Debunking Common Myths About Personal Protective Equipment

If you work in a warehouse or manufacturing environment, you’ve surely been required to wear protective equipment on the job. But when it comes to personal protective equipment (or PPE) in the workplace – hard hats, goggles, boots – there are a lot of myths and a lot of confusion.

People don’t always seem to be sure of what they need to wear, how often they need to wear it, and how effective it really is. Your employer usually has to provide the equipment and encourage you to wear it, but as an employee, it’s your responsibility to wear it and adhere to proper safety protocols. Here are some common myths about personal protective equipment debunked.

1. The more PPE, the better.

It’s more important to wear the equipment you should wear properly than to overprotect with too many layers. This can result in heat stress or get in the way of easy, unrestrained movements. It might even limit your reaction time in case there is an accident and you need to move quickly.

2. Quick jobs don’t need PPE.

An accident can happen in just a second! So whether you’ll be in a hazardous area or using a dangerous machine for a few minutes or several hours, it’s important to wear all your required safety equipment. When you make exceptions, injuries and even deaths can occur.

3. It’s not important to clean and store PPE.

It’s so crucial to properly maintain and care for your safety equipment. Dirty equipment loses its effectiveness—think safety goggles—leaving other workers open to injuries or health hazards. Or you risk spreading bacteria, viruses and other germs if you don’t properly sanitize them. Any damaged or worn safety equipment should be reported to your supervisor immediately so it can be replaced.

4. One piece of PPE is sufficient.

You need to wear any and all safety equipment required for your job.

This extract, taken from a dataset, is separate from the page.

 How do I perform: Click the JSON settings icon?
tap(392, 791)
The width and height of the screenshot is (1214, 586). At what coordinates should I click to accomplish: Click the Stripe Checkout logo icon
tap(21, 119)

There’s a reason your employer or oversight agency specifies certain pieces of equipment to be worn, and if you don’t comply, you risk harming yourself or those around you. When working with chemicals or machinery, many parts of your body are vulnerable, and requirements are aimed at protecting your entire body.

5. Gloves are too slippery.

It’s true that gloves sometimes seem bulky and cumbersome, but you can find gloves with certain modifications that make them easier to use. Some, for example, have textured finishes on the fingertips that allow you to grasp small, lightweight objects you don’t want to drop. Others have rough surfaces that keep fluids away from the gripping surface and prevent slips. And for people with latex allergies, many manufacturers make gloves with a synthetic alternative to keep everyone safe.